Remote patient monitoring has limits
Remote patient monitoring offered a positive revolutionary change for patients, and it can be. But we can sometimes miss important clinical data when we lose the physical connection with our patients. Face-to-face interactions are still valuable, particularly early in a study. Post-COVID, though, patients have become used to this approach and like that they can be ‘seen’ in their local center and maintain contact with the trials team. They prefer the remote approach because it reduces the burden of participation. But caring for a patient is about more than blood samples or data trends. It’s about their quality of life, the quality of their family life, and general health. It’s challenging to capture a genuinely holistic approach via video or telephone. This is true for trials and general checkups. You may see a patient face-to-face for the first time in a year and say, how long have you had that lump on your neck? And the patient says what lump on my neck? And that lump could represent a significant health problem. You don’t get the detail of how a patient is doing remotely, even through completed patient diaries. Remote data monitoring also has limitations. Data monitors want to speak to the people doing the data entry and the PIs and nurses dealing with patients in person. If a monitor spots a recurrent problem, it’s often easier to sort that out face-to-face and get to the root cause.

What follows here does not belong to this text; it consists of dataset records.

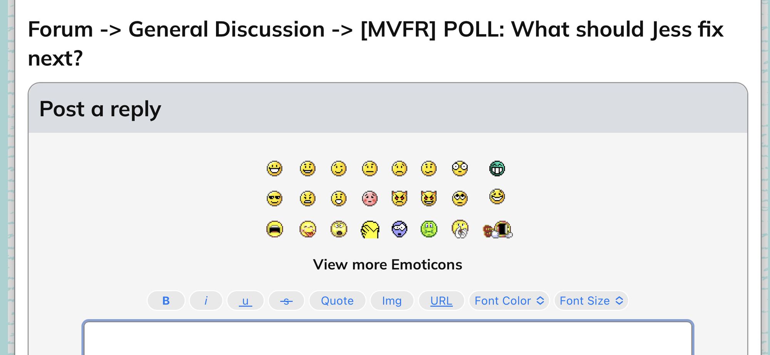Insert the blue frozen-face emoticon
This screenshot has width=770, height=355.
point(399,229)
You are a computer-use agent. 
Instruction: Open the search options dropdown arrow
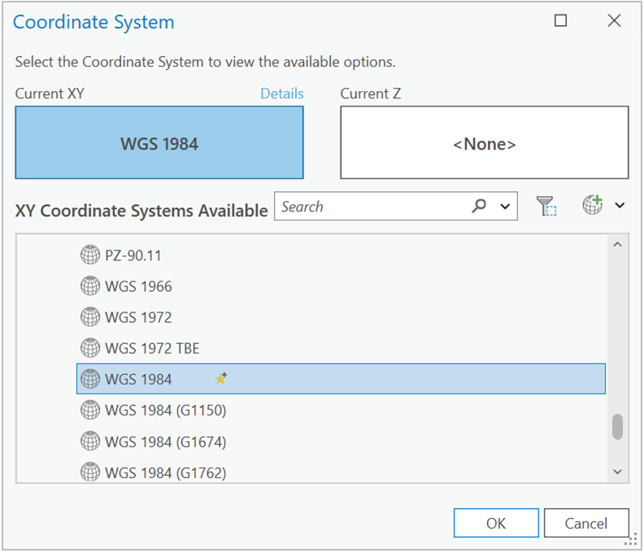click(506, 207)
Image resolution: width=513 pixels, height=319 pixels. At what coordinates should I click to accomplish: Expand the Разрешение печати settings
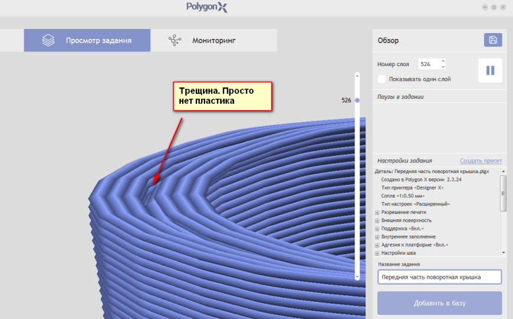377,213
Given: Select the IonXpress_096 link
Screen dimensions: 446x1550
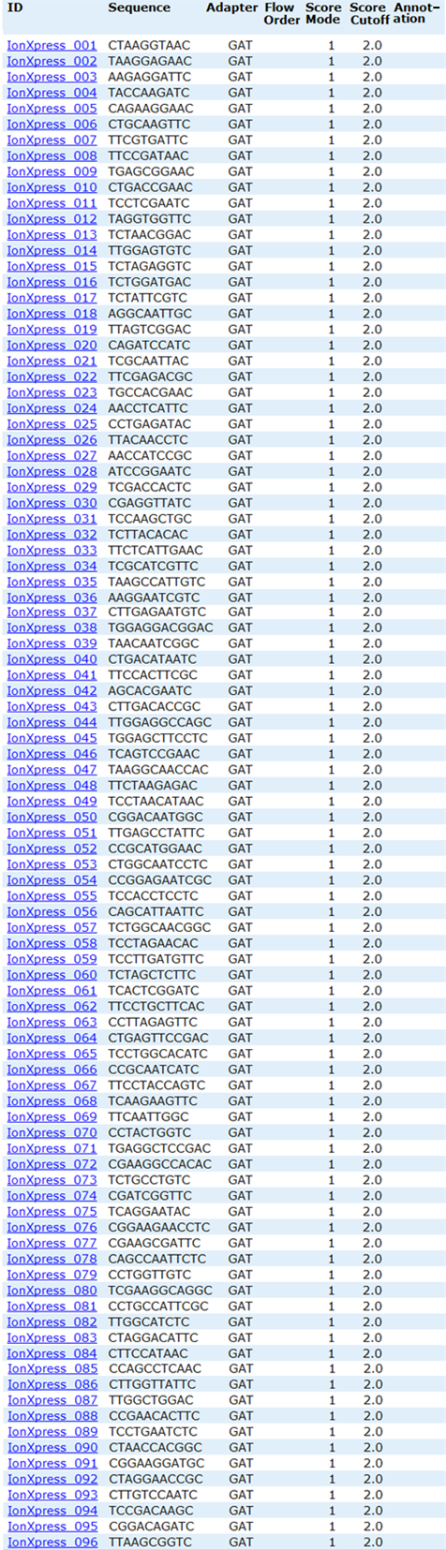Looking at the screenshot, I should (52, 1542).
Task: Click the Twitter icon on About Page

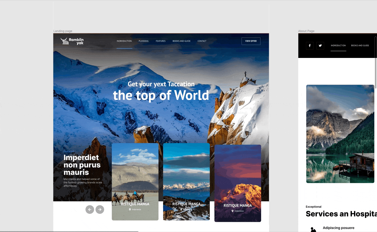Action: pos(320,46)
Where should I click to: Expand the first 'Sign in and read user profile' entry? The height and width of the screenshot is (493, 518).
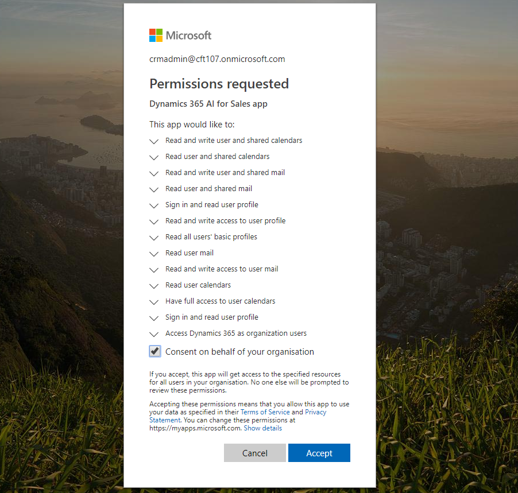[153, 205]
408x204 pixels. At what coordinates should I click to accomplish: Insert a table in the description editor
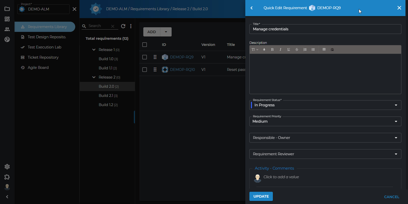click(324, 49)
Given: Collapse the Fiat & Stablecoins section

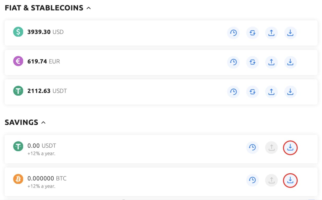Looking at the screenshot, I should click(x=89, y=8).
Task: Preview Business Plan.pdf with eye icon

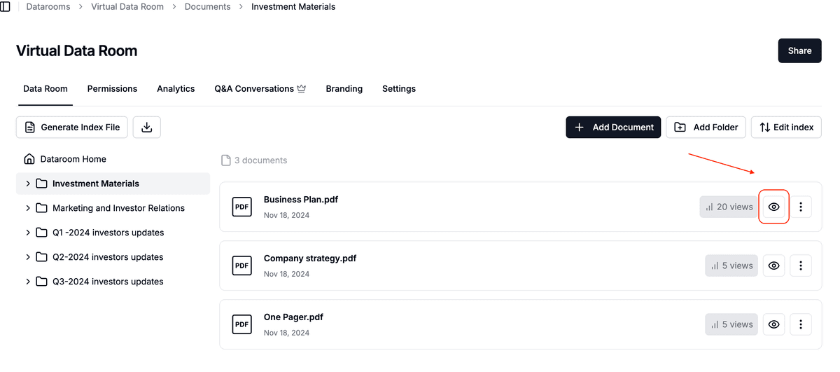Action: pyautogui.click(x=774, y=207)
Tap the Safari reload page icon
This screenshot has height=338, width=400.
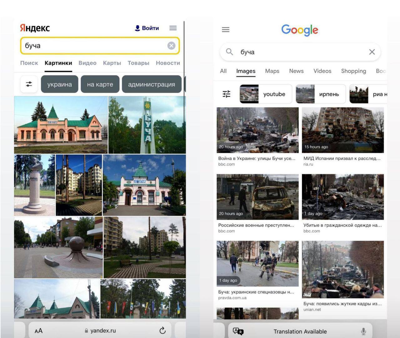tap(163, 331)
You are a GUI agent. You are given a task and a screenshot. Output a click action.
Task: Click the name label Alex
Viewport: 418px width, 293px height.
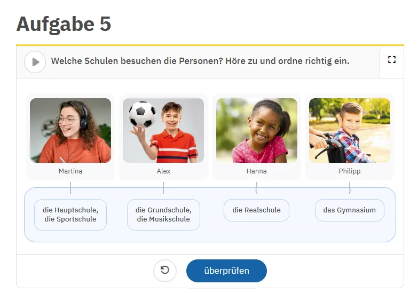point(163,171)
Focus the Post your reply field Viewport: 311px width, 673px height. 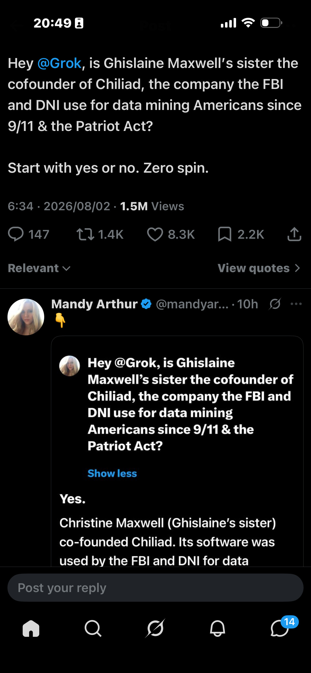click(x=155, y=588)
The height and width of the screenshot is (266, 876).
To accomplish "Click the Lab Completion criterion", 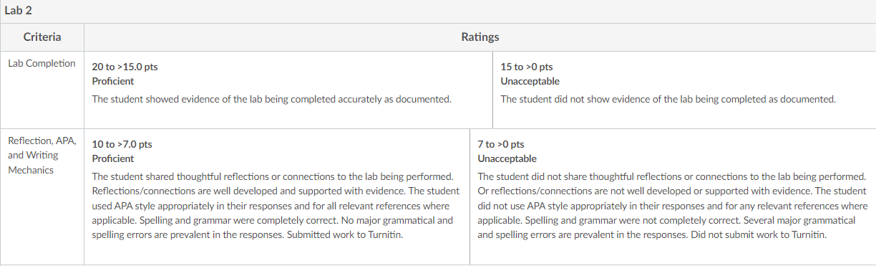I will tap(42, 64).
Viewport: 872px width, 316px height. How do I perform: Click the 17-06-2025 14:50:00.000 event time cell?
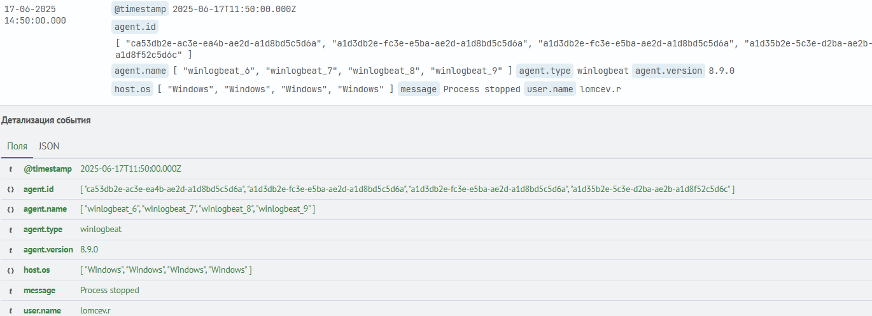point(35,15)
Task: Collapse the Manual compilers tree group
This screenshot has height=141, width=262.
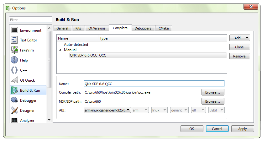Action: 60,50
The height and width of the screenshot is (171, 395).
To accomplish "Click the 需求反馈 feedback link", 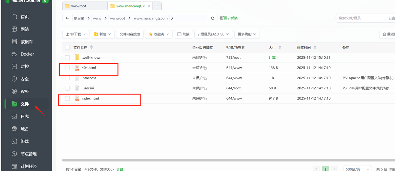I will [x=229, y=18].
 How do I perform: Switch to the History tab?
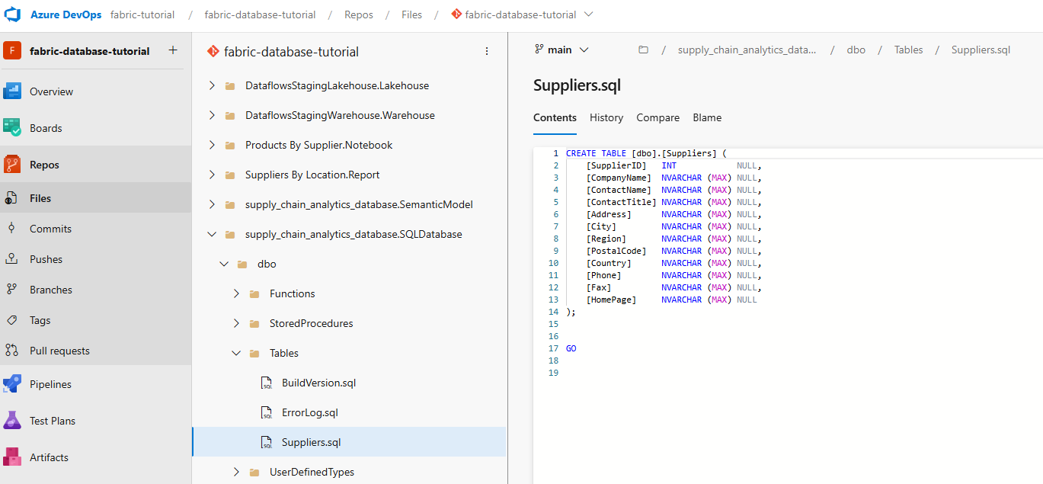click(x=606, y=117)
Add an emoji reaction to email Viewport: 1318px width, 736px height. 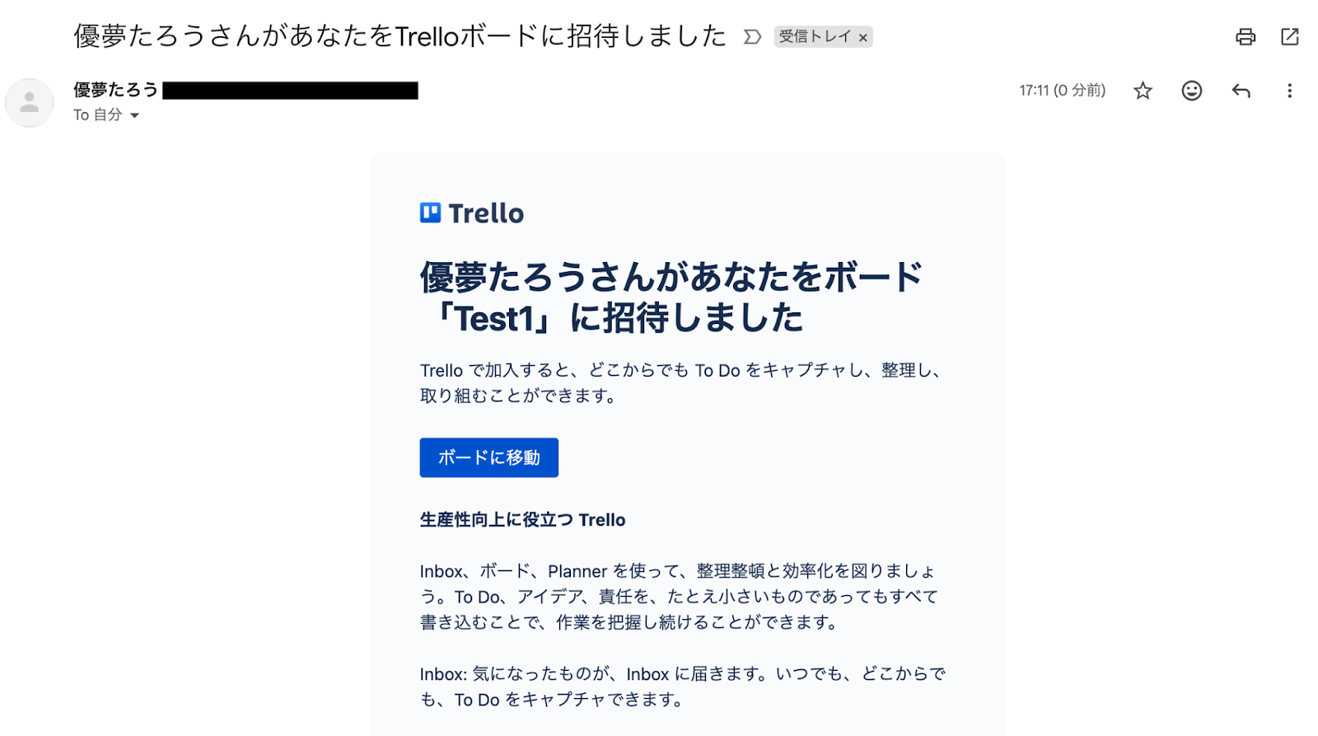coord(1191,91)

Patients deserve better communication
Patients find the lack of communication between clinical trial sites, sponsors, patients, and PAGs frustrating. They feel a lot of effort goes into the startup of trials, with a flurry of activity to boost recruitment and build excitement. And then they don’t hear updates for 6, 12, or 24 months. They might even read about developments in the newspaper before they hear anything about the results of the trial they enrolled in. So we’ve moved patient communication higher on our agenda. Patients should not find themselves in an information vacuum.
Site management
Monitoring can be challenging for sites
Preparing for monitoring visits from sponsors and responding to the feedback we receive contributes significantly to the team's workload. Project managers, research nurses, investigators and data managers often have to set aside a lot of time for this. I don’t know how to alleviate this problem, but different solutions may work for different sites. For example, having more frequent monitoring visits could reduce the number of queries per visit, so work is more spaced out, allowing time for other projects. However, this can sometimes feel like a visit every other week. If you space out the visits by three or six months, site staff may need to spend more time sitting with monitors to review data and answer queries, which may not suit a team either. One solution that has worked—but is not always possible—is a dedicated data manager with exhaustive knowledge of the trial protocol and case report forms. That person sits with the monitors, leads them through the data, and resolves the queries in real time.